→ EXCERPTED PASSAGE
Additional suggestions:
Allow read from the backup copies. Backups are created synchronously, so a backup copy will be consistent with the owner's copy. Hence it should be safe to read a backup copy instead of always requesting the owner's copy which is the default.
<read-backup-data>true</read-backup-data>
The eviction policy is currently set to dump 25% of the entries when the maximum of 3,000,000 is reached. This seems completely arbitrary and is likely using a huge amount of memory. Instead, we could set the limit much lower and rely on efficient population of the map on demand from postgres. Suggest keeping 5000 entries in memory:
<max-size policy="cluster_wide_map_size">5000</max-size>
On startup, MapLoader.loadAllKeys
is used to pre-populate the hazelcast map. However, entries are also loaded on demand when a key (i.e. PID) is requested. Is there any benefit to pre-populating the map when there is little chance that the populated entries will be relevant to the current operations? Suggest changing MapLoader.loadAllKeys
to return NULL. Then entries will be loaded on demand. This would be a change in Metacat.
See: https://docs.hazelcast.org/docs/2.4.1/manual/single_html/index.html#Persistence
#5 Updated by Dave Vieglais about 6 years ago
WAN replication is available in the version of hazelcast we are using (2.4.1) though becomes an enterprise "feature" on later versions. If we are planning to drop hazelcast for inter-CN sync, then enabling WAN replication may buy us some time for stability before needing to change technologies.
https://docs.hazelcast.org/docs/2.4.1/manual/single_html/index.html#WanReplication
#6 Updated by Dave Vieglais about 6 years ago
wrt to MapLoader.loadAllKeys
, it appears this has already been done:
#7 Updated by Rob Nahf about 6 years ago
Reducing the number of backups seems like a no-brainer.

→ TASK INSTRUCTIONS
Continue the Hazelcast configuration discussion from the point where it stops.

→ DATA EXCERPT
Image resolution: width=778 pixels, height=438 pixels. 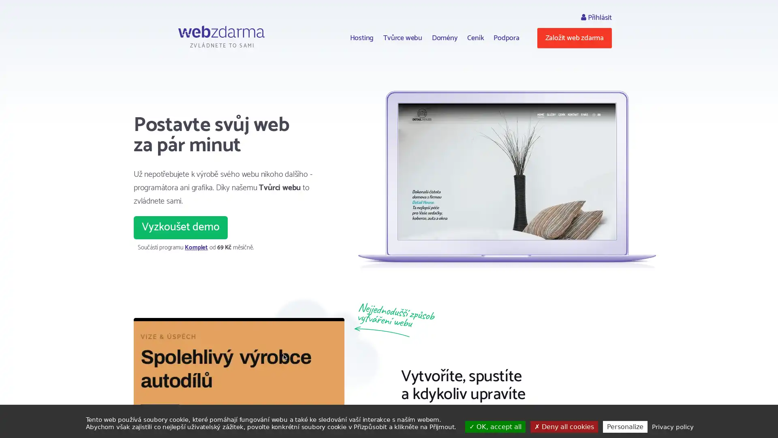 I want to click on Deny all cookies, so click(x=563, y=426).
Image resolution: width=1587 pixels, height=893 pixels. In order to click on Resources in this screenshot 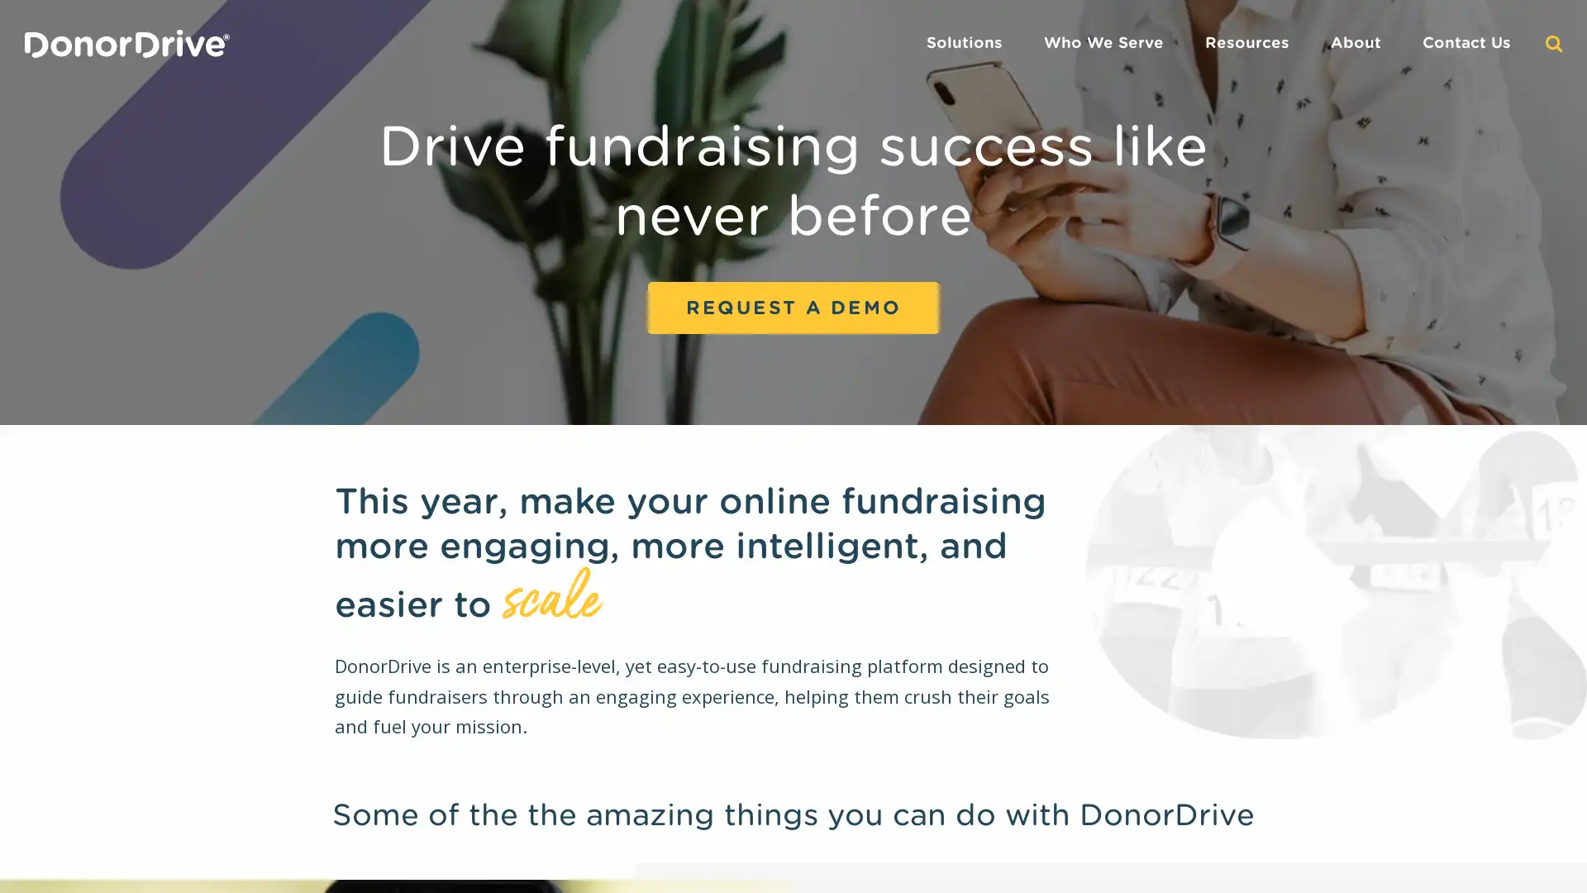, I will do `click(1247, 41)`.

→ RESULT BELOW
Regarding pre-population and how many to hold in memory, I think we need to consider the impact on lookup performance and also the hit distribution. Reducing from 750k in memory to 5k in memory I think really ups the odds that a db lookup + serialization will be needed.
If 95% of the time an HZ map lookup is going to take the same amount of time as a CN.getSystemMetadata call, it may not be worth using hazelcast at all.
Ideally we could pre-populate the map (upon startup) with items likely to be needed, based on archive status and modification date.
I also think because of how we index OREs, we need a larger cache, or else a large ORE will cycle the cache for clients. We didn't seem to have pre-loading or stability issues that long ago, so I would suggest keeping 100k-200k in memory. that's still at least 35% of what we are currently using, and would scale going from 3 CNs to 2 CNs.
Given the current analysis of xerces processing time for the view service, maybe there's a similar performance drag affecting systemMetadata serialization as well. JAXB serialization may also be slower than JiBX, as well.
#8 Updated by Dave Vieglais about 6 years ago
The following changes have been deployed on production:
<backup-count>2</backup-count>
<max-size policy="cluster_wide_map_size">50000</max-size>
<read-backup-data>true</read-backup-data>
After tomcat restart sync appears stable. (previously sync was failing with timeouts after an hour or so).
Performance of getSystemMetadata
, getObject
, and the view service appear unaffected.
wrt. Rob's comments - the reduction was from 3,000,000 entries held in memory. I dropped it down to 50k which may be on the low side, but the primary goal is to get synchronization stable first.
The system metadata map is used to mirror sysmeta between the CNs. An alternative is to use postgres replication but that would involve major refactoring.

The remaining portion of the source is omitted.